Barrett has written about the global garment industry for more than 25 years for “Women’s Wear Daily,” a trade publication based in New York City. She has toured factories in Peru, Thailand, Mauritius, Vietnam, and most recently Burma.

Barrett points out at that one point in U.S. history the textile and apparel industries moved to the American south to escape higher wages in the Northeast. Now the industry chases low wages throughout the world’s economies to keep prices low and meet consumer demand.

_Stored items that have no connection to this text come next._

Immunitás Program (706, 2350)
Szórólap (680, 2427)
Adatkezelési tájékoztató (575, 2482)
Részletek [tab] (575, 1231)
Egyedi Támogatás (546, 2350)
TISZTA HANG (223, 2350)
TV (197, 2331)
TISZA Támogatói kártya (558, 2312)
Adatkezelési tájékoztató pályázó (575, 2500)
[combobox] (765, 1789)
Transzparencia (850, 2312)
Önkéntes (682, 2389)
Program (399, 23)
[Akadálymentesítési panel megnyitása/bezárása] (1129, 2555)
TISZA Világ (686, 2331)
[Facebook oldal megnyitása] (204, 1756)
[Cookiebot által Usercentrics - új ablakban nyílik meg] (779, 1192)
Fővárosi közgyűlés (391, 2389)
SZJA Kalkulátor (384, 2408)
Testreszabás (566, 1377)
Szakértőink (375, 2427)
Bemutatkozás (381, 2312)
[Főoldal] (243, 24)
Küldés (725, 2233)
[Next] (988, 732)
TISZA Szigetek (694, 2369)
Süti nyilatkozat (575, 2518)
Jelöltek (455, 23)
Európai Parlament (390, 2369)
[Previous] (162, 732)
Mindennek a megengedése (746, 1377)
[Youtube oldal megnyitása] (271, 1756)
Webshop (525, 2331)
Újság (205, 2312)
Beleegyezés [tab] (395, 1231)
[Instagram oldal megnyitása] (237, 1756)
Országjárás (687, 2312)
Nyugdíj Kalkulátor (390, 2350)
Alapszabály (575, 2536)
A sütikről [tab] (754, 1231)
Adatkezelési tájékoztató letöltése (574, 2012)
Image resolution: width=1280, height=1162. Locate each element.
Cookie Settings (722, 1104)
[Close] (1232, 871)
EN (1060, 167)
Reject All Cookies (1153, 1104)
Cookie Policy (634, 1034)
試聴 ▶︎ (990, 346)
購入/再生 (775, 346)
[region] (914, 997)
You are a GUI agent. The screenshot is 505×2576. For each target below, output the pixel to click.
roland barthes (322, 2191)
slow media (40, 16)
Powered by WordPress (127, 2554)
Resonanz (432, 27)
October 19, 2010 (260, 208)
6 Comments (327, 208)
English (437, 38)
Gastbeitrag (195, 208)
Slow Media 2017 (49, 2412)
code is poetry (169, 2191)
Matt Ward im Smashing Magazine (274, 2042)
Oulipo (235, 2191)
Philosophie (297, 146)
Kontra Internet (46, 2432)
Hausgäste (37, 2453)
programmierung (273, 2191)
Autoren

“The American market for apparel is one of the biggest in the world,” Barrett said. “Manufacturers seek to meet demands for inexpensive products while protecting their reputations by trying to avoid sweat-shop conditions and abusive labor practices. While those things still exist, the industry is increasingly sensitized to the public’s awareness of social welfare.”

Holtslag’s specialty is in international relations and he teaches classes on the international political economy, the international politics of development, and international human rights.¬†Before earning his Ph.D. in international relations, he was a freelance human rights lawyer working for several nongovernmental organizations throughout the world.

“I am planning to address all three issues with regard to the Myanmar clothing issue,” Holtslag said. “In my talk I will specifically address the role the Myanmar clothing industry plays in the world economy, how textiles are the first part of industrialization in the process of development, and the working conditions of the textile industries in the context of international human rights law.”